From the outset of the pulsing three-­count drum beats on “Ruiner,” the opening track on Godhead, the latest from Seattle-­based trio Sandrider, it’s clear the band means business and things are about to get loud—very loud.

And there’s only three of them. As the album continues, with thundering guitars and intense vocals, it’s hard to believe there aren’t more musicians in the fray creating the pummelling sonic cacophony unfolding. But noisy rock ‘n’ roll has always been the aim for Sandrider, a group made up of former Akimbo members Jon Weisnewski and Nat Damm (who have been playing together for more than a decade now) and Jesse Roberts of the Ruby Doe. For “pretty much a local band that plays around Seattle” as singer/guitarist Weisnewski puts it, Godhead—the second release for Sandrider—has done well since dropping in November, receiving positive feedback locally as well as in Europe and parts of Asia.
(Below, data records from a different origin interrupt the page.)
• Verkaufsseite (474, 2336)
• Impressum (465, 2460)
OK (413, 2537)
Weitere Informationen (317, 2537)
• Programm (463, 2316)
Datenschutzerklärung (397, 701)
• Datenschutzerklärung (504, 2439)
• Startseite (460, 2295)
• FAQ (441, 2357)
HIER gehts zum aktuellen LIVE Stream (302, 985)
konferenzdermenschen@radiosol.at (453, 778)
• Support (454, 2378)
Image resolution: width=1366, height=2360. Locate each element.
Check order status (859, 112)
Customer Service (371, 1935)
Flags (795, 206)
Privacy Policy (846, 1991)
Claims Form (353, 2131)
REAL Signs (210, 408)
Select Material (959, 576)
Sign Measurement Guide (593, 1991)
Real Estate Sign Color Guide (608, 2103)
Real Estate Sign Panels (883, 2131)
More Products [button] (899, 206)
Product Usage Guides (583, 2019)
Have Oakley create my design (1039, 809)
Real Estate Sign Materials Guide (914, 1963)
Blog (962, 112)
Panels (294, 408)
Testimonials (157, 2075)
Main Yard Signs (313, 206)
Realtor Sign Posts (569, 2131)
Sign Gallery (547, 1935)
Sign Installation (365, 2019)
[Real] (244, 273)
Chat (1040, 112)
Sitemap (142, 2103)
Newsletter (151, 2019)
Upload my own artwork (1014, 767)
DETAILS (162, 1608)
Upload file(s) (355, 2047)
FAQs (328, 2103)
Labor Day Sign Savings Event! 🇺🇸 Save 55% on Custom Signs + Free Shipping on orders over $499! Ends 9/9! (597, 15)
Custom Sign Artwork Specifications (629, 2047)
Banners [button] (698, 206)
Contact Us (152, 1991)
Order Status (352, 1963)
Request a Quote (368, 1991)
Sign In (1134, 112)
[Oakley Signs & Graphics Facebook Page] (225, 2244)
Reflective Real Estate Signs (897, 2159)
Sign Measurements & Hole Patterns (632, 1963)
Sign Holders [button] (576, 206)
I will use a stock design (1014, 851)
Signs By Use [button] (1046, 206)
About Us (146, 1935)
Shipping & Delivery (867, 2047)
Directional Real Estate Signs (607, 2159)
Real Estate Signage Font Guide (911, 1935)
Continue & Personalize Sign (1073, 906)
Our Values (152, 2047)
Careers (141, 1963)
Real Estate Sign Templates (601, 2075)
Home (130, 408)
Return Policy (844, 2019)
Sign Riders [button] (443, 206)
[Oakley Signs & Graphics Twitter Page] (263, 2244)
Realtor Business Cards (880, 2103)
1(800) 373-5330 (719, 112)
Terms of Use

“We didn’t really consciously work on trying to do anything new,” Weisnewski says. “We had every intention of making another record after the first one came out, so it was just a matter of practicing the songs, writing the songs and getting a good chunk of songs together that we felt good about recording. We have every intention of releasing another record at some point. This one’s still pretty new, so we haven’t hit the writing board to write any new songs.”

Godhead, which once again enlisted Matt Bayles (Minus the Bear) as producer, may be new for listeners, but it’s been around for about five or six months prior to its release. Sandrider was backed by up­-and-­coming Seattle label Good to Die records for the second time, and it was just a matter of getting the album in line.

“Nik [Christofferson] had a couple releases that he already had lined up that he wanted to make sure he had released, and he’s pretty good at making sure all of his releases are spaced out so he can put all of his PR efforts on one record at a time as opposed to having to divide his attention. So it was more like we finished our record and it got in line for the Good to Die roster,” Weisnewski says with a laugh.

As far as Godhead’s content goes, things are kept simple. There’s no complicated mission statement behind the lyrics or concept—it’s just straight ­up rock ‘n’ roll.

“There’s not really any conscious things like, ‘I need to express something or get it out there,” Weisnewski adds. “We just really like playing loud rock ‘n’ roll and those songs are loud rock ‘n’ roll, so they give us the opportunity to do that. So yeah, it’s less about trying to express something and trying to make a statement more of let’s just make some good, loud rock songs and go play them for people who like that kind of music.”